Deep neural network based histological scoring of lung fibrosis and inflammation in the mouse model system
Fig 4
Analyzing annotator agreement and inherent partial ambiguity of image data.
A. Confusion matrix of predicted labels of the validation data (columns) compared to the ground truth (rows). The numbers are classification probabilities, normalized to a row sum of one. Note that the highest values are either on the diagonal (agreement of ground truth and prediction) or in an element next to the diagonal (a deviation with a neighboring class).
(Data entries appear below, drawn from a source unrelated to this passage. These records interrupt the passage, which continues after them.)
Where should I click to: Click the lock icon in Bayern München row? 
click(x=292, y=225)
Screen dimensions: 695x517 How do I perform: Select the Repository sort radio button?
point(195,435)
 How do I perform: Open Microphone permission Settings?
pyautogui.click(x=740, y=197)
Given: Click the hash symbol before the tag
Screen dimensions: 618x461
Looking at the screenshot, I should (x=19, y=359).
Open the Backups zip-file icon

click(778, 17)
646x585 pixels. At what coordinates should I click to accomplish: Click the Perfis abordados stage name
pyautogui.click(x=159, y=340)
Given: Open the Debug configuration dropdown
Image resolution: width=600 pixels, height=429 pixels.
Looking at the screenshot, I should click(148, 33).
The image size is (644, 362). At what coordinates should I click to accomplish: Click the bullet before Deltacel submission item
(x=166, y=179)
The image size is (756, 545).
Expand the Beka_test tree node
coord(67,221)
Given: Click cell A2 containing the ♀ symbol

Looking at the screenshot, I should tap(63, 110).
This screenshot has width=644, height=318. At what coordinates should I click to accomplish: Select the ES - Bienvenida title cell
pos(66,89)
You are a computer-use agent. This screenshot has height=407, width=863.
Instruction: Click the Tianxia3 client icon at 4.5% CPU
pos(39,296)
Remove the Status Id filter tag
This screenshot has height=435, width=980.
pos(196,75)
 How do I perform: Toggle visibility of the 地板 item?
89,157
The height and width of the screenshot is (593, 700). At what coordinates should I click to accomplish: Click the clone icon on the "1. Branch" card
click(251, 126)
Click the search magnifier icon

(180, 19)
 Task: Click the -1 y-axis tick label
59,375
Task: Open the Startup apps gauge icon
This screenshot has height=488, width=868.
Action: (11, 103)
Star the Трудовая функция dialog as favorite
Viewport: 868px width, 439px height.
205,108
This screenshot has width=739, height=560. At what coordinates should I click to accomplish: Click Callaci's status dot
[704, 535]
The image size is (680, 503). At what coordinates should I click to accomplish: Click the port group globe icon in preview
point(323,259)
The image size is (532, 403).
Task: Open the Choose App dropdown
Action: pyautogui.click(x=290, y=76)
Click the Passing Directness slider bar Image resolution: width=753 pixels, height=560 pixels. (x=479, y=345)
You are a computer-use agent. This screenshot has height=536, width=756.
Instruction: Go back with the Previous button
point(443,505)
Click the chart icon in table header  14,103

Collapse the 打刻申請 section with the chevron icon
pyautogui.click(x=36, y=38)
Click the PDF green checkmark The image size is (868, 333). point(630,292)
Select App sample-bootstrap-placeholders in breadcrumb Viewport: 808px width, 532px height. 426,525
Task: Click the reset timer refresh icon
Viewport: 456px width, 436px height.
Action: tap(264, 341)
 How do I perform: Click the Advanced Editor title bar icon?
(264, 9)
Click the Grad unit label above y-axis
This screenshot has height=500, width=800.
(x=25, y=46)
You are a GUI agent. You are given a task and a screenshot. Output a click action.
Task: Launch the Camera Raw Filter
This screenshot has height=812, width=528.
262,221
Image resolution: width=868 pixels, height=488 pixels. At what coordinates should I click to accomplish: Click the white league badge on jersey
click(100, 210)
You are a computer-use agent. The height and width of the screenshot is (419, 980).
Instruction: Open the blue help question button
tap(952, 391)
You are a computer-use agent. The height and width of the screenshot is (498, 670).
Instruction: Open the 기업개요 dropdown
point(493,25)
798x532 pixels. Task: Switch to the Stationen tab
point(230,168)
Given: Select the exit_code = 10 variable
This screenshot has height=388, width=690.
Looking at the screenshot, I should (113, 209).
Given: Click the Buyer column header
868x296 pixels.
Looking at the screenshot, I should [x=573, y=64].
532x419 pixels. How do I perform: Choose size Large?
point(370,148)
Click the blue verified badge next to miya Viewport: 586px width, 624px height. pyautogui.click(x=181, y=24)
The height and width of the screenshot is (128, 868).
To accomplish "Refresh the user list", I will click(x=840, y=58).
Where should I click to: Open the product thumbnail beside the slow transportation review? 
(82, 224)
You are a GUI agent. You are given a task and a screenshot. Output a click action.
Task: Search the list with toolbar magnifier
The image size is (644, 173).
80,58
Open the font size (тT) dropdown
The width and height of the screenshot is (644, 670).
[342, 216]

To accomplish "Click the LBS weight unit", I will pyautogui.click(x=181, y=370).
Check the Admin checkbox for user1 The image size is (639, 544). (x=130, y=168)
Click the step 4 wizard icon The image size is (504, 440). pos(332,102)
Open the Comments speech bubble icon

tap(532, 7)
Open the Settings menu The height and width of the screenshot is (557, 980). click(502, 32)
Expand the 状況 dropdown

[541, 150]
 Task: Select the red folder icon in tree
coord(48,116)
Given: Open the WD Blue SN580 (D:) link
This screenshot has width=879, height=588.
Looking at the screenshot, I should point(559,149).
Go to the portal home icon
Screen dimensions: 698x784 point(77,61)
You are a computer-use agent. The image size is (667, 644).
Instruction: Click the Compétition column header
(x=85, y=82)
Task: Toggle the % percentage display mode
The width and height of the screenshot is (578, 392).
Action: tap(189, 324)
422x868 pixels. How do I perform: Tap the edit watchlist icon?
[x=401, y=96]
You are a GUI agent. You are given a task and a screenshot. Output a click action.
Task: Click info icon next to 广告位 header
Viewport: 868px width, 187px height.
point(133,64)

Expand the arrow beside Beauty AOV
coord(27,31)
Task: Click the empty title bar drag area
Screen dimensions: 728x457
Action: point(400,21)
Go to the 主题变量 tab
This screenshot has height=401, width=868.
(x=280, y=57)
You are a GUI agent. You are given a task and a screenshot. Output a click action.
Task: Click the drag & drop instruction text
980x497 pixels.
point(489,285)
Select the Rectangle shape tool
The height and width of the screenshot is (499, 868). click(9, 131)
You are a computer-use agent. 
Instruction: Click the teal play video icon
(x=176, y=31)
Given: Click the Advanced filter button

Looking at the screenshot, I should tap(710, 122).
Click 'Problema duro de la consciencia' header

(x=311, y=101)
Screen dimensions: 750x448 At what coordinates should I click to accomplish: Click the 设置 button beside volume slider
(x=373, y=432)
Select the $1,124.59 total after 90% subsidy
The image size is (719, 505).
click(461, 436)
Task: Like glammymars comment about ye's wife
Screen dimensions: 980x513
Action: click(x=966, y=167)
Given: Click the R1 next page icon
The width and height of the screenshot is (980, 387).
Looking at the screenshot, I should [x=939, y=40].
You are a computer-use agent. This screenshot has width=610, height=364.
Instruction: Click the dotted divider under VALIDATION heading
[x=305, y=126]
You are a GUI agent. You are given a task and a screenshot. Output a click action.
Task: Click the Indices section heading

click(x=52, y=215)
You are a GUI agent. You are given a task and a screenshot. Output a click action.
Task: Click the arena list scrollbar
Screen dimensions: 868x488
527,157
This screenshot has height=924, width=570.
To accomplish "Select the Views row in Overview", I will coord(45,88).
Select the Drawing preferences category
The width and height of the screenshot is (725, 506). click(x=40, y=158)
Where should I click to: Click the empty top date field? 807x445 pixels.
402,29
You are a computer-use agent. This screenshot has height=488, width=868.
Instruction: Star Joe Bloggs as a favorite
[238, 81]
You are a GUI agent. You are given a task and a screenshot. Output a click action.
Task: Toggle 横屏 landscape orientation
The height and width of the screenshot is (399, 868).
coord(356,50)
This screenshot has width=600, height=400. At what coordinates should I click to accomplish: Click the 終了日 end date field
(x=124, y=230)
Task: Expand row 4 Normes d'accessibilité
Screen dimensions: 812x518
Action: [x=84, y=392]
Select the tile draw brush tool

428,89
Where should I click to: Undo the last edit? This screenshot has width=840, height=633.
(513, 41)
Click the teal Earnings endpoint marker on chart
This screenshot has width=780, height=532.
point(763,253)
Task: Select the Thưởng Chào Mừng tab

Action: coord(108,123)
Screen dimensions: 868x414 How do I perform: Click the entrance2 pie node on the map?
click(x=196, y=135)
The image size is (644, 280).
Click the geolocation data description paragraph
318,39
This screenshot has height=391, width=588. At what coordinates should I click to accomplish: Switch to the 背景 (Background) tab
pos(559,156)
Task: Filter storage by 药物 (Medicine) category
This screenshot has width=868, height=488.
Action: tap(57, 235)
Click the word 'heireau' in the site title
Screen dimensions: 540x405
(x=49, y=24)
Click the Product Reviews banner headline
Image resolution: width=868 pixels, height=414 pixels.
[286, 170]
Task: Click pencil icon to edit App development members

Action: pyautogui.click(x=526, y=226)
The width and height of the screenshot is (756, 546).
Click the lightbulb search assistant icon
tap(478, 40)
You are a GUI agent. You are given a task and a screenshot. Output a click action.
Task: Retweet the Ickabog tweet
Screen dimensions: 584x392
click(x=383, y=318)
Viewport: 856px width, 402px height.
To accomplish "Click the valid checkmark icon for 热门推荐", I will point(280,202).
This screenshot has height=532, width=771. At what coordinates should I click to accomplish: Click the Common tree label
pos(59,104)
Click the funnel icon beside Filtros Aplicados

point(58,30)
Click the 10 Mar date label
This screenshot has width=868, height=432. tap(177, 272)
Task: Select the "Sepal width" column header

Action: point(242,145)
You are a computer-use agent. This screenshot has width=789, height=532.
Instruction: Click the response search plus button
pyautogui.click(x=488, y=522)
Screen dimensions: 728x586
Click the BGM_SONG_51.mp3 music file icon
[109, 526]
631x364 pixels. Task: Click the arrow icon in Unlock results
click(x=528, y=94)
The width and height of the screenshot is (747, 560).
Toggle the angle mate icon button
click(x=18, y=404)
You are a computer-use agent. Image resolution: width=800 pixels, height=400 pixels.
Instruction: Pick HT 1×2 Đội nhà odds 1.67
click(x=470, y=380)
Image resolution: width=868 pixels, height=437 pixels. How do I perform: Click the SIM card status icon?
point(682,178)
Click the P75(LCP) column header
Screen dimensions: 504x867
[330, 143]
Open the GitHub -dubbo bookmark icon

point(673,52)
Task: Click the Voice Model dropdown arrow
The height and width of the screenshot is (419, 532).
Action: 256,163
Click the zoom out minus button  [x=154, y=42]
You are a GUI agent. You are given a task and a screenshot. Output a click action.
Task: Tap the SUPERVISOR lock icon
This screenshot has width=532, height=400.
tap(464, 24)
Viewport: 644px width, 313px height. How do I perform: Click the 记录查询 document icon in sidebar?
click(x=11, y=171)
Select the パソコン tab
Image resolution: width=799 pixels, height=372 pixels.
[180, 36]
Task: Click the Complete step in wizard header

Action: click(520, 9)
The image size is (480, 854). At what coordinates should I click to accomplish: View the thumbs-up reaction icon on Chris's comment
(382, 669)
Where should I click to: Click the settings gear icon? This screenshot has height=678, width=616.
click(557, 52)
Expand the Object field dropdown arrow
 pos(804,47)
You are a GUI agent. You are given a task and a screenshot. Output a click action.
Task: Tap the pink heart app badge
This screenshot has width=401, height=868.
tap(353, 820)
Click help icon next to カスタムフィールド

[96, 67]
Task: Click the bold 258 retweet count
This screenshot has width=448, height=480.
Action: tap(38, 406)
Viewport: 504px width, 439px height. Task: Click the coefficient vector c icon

The ignore class can be to some extent misinterpreted as all other classes and vice versa. The overall accuracy was A = 79.5%. B. Confusion matrix of the agreement of two human experts (annotators 1 and 2) using 400 randomly selected image tiles. The overall result was similar, however the inter annotator agreement of the human experts in terms of accuracy was A = 64.5% and lower than the agreement of the CNN on the unseen validation data. However, the exact value of the agreement of two human experts will depend on the type and amount of training. C. Visualization of the inner representation of the image data in the CNN. Here, the last hidden CNN layer representation of the image data was projected in two dimensions with t-SNE, a method to visualize high-dimensional data. Each dot represents one tile from ~2000 validation images. Insets show example images, along with the predicted label and their approximate locations in the cluster. Most classes are separated, however they are interconnected and especially in the transition areas there is ambiguity. Note the smaller area of class 0 tiles close to the “ignore” class (left) showing already properties of the “ignore” class (e.g. an only partially covered tile).